Il rosso ai matrimoni, secondo alcuni manuali di galateo in mio possesso, è da evitare in quanto potrebbe distogliere troppo l'attenzione dalla sposa, vera protagonista della giornata.
 
-Il Legame delle Anime e il piccolo patto di sangue durante la cerimonia… dunque. Il patto di sangue mi è stato ispirato dal romanzo della Gabaldon, ergo non ha alcun riferimento di natura maligna, per carità. D:
Mi è sembrata una cosa romantica e parecchio profonda, qualcosa che, riguardando la puntata di Outlander, ho deciso di inserire in un contesto che, per le credenze di Mei è già parecchio profondo. Per quanto riguarda il legame delle anime è una cosa da me totalmente inventata sulla base di una particolare scena del film 47 Ronin, ovvero la scena nella quale Kai giura solennemente a Mika che non importa che cosa può o non può succedere nella vita che stanno vivendo (nella quale non possono stare insieme), lui continuerà a cercarla "attraverso mille mondi e diecimila vite". Ecco. La mia intenzione è quella di legare Mei e Camus e le loro anime in un legame che vivrà oltre la morte fisica.

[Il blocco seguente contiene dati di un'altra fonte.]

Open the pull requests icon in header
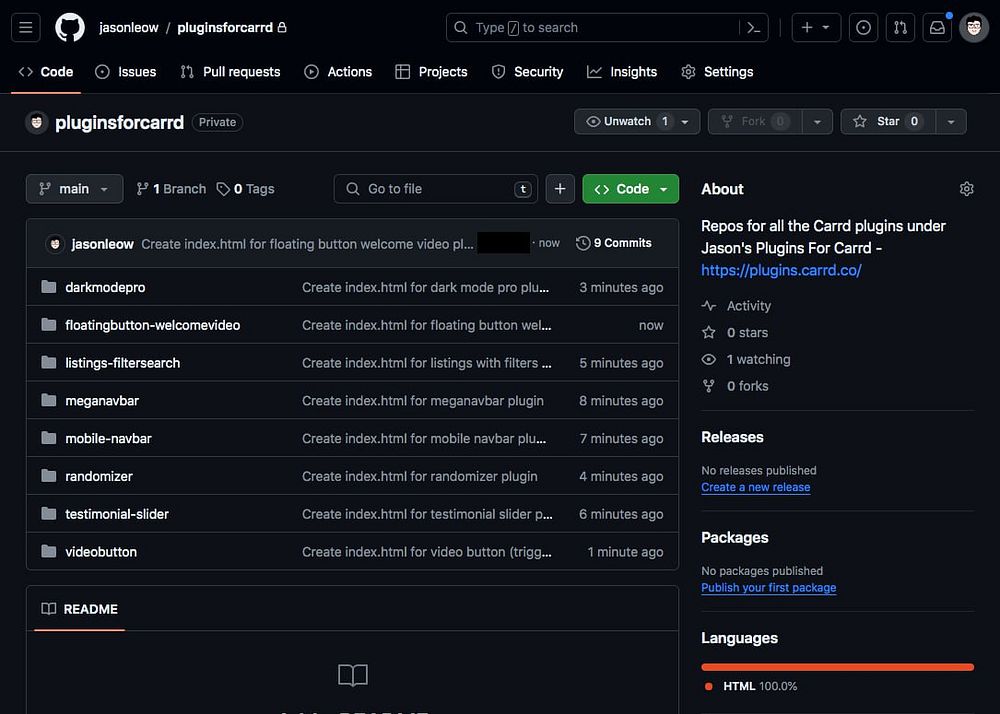The width and height of the screenshot is (1000, 714). point(900,28)
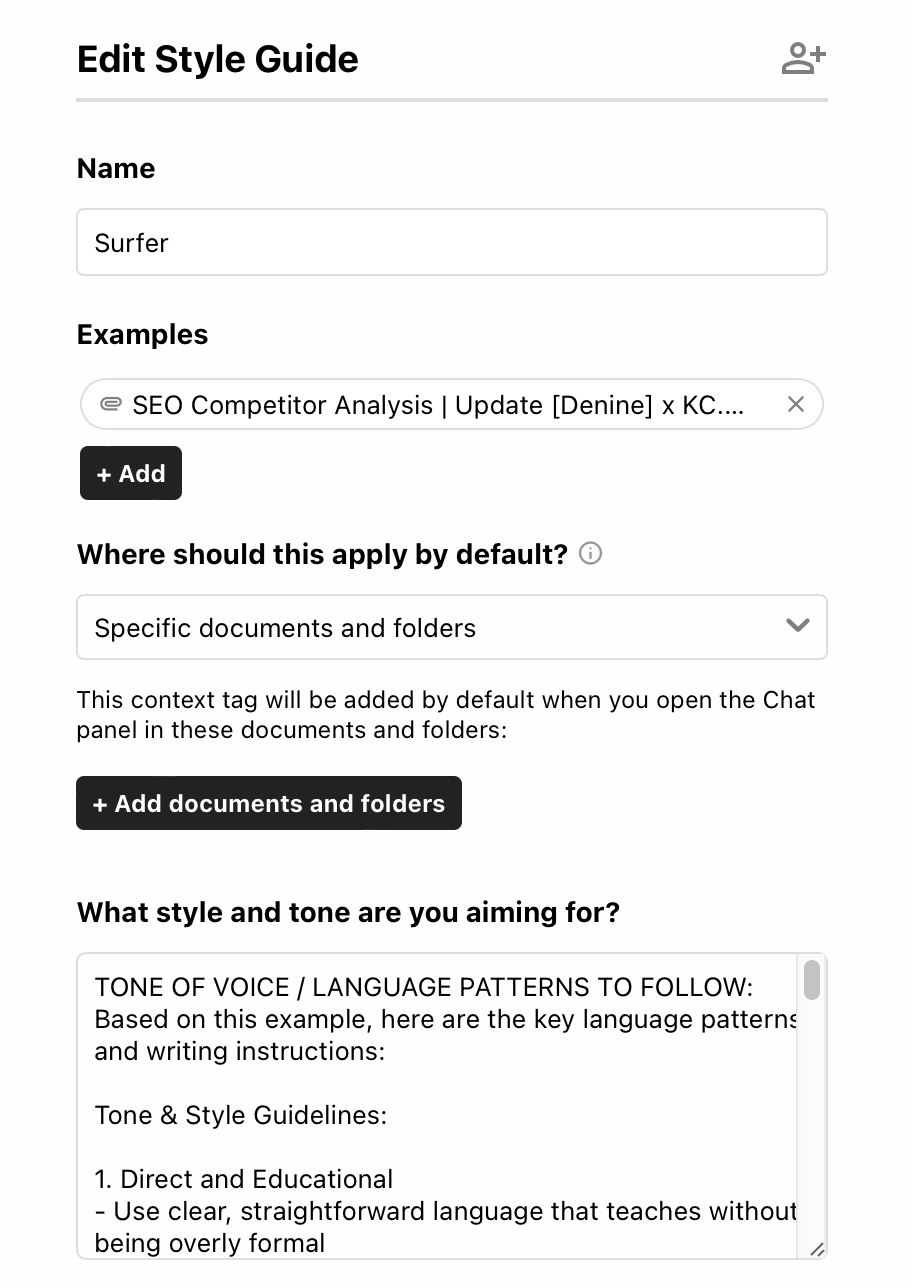This screenshot has height=1288, width=912.
Task: Click the Tone & Style Guidelines line
Action: (x=240, y=1115)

Oh dio, ditemi che avete capito che cosa intendo dire, il mio discorso non poteva essere più articolato di così. D: D:
 
-Sempre ispirato a 47 Ronin è il sottotitolo del capitolo e una frase del discorso di Mei (riadattato da una nota su Tumblr): la frase in originale, tradotta con "…nessuno, a parte te e me deve sapere che sei, e rimarrai sempre la gioia della mia vita" è una stupenda dimostrazione d'amore che Kuranosuke fa nei confronti di Riku, sua moglie. Il film è meraviglioso, ve lo consiglio.
Comunque, grazie per il sostegno, sempre apprezzato. Alla prossima!